Task to carry out:
Copy each line of the records that includes "from".

Given records:
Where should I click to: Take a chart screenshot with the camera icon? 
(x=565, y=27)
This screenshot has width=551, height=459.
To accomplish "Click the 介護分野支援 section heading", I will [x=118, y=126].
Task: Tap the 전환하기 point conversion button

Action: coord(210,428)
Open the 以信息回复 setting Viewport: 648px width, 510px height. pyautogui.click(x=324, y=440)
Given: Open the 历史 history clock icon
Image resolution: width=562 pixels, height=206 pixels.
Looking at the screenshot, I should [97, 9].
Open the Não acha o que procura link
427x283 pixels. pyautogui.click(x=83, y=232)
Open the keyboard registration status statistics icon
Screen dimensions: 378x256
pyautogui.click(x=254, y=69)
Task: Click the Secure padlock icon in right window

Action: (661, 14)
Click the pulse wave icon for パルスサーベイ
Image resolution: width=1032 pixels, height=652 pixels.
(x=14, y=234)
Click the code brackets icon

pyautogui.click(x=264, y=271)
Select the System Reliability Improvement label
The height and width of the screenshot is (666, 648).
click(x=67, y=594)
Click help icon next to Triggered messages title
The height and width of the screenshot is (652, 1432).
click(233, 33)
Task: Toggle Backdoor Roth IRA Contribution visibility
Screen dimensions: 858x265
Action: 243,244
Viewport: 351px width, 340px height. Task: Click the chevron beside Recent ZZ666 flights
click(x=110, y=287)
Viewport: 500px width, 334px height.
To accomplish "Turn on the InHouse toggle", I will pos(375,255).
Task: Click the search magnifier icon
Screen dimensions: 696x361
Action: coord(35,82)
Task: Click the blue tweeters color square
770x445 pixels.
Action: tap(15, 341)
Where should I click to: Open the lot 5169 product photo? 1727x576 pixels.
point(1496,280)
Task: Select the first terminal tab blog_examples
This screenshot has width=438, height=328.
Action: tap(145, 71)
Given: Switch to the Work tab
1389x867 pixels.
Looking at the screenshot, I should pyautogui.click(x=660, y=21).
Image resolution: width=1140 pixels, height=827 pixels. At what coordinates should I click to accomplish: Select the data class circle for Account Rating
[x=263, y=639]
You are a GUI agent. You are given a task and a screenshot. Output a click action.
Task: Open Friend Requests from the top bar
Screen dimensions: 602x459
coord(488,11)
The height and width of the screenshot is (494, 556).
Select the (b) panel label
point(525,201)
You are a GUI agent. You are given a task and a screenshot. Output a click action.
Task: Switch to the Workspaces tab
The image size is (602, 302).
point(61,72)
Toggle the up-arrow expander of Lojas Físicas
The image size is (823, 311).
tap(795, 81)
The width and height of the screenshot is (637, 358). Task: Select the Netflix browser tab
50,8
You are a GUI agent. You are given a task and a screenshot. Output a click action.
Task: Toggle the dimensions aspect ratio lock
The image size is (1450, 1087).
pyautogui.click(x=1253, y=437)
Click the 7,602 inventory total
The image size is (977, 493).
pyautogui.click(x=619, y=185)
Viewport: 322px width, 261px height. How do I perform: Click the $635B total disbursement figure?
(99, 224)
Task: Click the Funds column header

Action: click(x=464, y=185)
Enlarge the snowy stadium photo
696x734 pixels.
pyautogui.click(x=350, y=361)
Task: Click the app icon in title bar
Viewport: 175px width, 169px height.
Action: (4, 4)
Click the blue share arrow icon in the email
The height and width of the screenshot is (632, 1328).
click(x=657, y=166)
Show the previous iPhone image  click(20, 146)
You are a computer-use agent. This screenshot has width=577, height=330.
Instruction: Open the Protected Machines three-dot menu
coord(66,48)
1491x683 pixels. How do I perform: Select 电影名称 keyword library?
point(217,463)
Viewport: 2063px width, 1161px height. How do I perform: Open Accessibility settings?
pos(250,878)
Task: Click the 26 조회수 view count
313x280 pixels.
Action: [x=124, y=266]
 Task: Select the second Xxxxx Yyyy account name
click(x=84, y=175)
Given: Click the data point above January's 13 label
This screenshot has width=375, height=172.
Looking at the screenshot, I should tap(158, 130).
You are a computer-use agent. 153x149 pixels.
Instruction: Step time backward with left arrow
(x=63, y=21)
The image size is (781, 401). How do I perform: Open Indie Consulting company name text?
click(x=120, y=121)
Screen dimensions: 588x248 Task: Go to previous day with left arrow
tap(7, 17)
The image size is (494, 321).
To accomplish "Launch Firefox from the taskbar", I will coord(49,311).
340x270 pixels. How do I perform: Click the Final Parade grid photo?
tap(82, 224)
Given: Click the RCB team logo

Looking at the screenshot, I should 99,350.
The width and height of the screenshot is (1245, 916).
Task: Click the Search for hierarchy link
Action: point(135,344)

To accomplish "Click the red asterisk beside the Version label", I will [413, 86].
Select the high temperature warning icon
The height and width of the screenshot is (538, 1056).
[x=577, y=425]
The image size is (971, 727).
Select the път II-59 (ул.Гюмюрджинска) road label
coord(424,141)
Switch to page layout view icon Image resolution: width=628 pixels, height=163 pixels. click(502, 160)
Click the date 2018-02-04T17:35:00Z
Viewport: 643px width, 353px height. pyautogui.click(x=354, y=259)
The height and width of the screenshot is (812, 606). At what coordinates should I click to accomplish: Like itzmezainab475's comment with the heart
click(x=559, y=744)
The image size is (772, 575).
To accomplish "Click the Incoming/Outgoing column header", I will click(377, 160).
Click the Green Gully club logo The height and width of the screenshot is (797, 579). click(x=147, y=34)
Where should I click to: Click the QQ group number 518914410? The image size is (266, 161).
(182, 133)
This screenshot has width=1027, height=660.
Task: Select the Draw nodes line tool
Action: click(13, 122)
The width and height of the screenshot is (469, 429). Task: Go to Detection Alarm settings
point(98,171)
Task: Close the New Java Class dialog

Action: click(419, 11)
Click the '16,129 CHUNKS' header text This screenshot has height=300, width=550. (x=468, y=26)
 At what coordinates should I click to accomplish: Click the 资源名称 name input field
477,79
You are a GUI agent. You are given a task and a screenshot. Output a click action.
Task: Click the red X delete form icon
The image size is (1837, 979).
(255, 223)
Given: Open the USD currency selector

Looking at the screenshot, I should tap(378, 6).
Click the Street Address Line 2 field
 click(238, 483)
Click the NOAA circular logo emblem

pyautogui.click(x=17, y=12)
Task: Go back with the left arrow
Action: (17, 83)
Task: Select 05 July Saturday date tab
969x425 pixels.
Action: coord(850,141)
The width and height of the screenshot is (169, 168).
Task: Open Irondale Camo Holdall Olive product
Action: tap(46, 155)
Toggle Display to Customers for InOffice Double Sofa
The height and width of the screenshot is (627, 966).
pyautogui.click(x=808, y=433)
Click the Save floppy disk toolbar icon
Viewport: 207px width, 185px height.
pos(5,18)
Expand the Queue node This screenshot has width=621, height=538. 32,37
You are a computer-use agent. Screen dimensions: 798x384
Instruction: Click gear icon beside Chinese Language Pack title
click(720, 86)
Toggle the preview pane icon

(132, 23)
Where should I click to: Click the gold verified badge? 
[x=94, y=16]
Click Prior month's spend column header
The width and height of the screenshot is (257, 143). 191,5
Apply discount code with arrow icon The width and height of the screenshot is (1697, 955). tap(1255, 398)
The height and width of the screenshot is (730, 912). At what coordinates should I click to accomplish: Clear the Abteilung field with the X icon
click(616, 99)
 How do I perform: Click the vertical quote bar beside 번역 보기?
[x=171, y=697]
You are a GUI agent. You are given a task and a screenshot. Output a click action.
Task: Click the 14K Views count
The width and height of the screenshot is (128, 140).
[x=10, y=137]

Exercise output:
Task: Open Friend Requests from the top bar
To accomplish "Launch Firefox from the taskbar", I will coord(49,311).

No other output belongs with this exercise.